===== Records to process =====

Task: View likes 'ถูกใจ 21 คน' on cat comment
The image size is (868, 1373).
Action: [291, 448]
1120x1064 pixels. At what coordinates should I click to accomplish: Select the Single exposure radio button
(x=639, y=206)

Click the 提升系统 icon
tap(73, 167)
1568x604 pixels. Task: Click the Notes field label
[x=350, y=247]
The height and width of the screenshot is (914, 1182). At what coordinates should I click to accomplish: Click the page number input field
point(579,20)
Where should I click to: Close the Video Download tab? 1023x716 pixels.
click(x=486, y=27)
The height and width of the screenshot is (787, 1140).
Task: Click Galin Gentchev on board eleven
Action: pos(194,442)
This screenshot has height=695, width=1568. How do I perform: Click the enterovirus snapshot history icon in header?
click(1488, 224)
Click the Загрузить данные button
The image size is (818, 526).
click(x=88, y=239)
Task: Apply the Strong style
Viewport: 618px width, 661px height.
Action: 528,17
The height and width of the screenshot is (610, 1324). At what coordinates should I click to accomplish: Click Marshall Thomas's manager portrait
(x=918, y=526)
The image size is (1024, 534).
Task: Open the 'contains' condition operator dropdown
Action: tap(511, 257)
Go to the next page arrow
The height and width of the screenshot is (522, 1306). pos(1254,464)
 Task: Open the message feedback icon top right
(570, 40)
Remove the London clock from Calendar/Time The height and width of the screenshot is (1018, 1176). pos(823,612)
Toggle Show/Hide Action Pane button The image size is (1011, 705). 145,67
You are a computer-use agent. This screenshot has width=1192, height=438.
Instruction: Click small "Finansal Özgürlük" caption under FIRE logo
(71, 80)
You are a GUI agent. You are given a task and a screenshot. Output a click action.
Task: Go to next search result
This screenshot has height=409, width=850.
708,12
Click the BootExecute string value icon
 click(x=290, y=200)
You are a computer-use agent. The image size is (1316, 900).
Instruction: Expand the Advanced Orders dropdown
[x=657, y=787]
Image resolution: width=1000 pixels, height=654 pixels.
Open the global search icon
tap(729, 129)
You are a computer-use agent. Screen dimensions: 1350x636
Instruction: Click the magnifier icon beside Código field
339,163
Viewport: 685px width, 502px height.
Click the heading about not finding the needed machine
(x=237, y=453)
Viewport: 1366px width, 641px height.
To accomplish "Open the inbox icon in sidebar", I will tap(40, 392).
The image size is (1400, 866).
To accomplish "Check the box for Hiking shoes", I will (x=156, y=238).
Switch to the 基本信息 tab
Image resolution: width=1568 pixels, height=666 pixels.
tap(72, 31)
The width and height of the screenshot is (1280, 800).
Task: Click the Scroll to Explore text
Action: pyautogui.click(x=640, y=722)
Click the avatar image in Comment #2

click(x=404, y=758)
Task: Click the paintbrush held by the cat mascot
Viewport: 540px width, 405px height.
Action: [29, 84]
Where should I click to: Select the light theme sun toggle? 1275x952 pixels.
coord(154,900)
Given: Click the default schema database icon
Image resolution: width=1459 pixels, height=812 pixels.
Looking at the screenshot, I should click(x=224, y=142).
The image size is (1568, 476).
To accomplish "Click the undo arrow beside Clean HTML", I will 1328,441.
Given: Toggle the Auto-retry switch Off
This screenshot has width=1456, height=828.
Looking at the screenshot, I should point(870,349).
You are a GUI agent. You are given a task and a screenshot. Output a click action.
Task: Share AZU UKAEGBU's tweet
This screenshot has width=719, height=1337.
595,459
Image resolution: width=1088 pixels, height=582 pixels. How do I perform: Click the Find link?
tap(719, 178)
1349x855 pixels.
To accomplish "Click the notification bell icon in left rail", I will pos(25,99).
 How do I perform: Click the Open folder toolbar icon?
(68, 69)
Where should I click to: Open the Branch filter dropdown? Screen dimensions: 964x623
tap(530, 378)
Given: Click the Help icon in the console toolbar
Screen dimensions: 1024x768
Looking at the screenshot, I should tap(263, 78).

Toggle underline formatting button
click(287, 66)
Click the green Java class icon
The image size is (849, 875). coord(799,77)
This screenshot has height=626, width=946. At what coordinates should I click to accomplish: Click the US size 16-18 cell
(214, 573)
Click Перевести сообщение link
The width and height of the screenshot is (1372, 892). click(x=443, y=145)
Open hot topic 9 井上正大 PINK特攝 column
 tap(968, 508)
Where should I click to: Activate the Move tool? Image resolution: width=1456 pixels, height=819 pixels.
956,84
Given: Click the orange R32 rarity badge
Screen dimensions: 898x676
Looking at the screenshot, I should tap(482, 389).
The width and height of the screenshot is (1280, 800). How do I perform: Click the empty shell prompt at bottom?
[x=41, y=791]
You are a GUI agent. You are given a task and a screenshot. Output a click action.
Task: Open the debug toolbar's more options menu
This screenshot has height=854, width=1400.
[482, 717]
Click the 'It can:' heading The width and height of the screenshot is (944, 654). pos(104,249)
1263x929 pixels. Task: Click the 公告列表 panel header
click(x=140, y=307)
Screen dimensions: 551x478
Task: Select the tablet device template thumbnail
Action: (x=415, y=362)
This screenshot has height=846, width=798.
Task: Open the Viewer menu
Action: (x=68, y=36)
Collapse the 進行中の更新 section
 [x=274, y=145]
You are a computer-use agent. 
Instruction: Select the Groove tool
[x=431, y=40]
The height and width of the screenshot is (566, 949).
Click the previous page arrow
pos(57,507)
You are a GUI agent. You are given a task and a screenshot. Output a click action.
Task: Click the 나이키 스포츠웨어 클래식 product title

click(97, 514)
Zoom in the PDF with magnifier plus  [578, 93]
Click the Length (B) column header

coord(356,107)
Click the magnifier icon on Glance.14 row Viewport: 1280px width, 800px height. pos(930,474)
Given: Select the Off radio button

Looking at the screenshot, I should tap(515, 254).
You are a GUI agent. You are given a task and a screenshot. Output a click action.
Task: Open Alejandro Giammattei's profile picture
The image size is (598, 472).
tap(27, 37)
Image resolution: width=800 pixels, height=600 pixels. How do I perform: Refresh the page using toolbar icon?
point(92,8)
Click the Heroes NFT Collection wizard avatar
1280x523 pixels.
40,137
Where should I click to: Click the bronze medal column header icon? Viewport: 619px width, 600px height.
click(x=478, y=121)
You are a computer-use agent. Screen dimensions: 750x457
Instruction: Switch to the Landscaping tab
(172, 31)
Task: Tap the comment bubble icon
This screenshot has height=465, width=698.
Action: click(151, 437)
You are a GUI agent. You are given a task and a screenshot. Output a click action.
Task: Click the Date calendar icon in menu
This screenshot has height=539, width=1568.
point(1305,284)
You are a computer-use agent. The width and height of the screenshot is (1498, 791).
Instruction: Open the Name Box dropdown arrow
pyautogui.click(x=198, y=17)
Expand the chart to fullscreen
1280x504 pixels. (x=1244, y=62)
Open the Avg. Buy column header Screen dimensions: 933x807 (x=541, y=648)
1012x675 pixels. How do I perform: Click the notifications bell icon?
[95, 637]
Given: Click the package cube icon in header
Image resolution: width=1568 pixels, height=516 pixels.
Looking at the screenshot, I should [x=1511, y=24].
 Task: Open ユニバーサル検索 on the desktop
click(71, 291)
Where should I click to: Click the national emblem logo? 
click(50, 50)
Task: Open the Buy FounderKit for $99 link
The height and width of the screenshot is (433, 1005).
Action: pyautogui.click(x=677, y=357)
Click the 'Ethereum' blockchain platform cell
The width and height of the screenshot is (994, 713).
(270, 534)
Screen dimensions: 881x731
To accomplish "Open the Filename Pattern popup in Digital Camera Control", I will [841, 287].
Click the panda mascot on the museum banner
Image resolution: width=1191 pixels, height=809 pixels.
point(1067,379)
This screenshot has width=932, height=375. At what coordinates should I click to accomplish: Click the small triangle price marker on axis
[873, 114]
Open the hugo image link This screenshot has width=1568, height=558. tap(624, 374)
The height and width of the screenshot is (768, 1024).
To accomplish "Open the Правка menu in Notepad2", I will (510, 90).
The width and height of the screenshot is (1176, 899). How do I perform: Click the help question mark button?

=====

● **Problem requirements**: Using the records given above, list every line that includes the word "computer".

● **Result**:
You are a computer-use agent. This screenshot has width=1192, height=438.
You are a computer-use agent. The image size is (1316, 900).
You are a computer-use agent. Screen dimensions: 1350x636
You are a computer-use agent. 
You are a computer-use agent. Screen dimensions: 750x457
You are a computer-use agent. The width and height of the screenshot is (1498, 791).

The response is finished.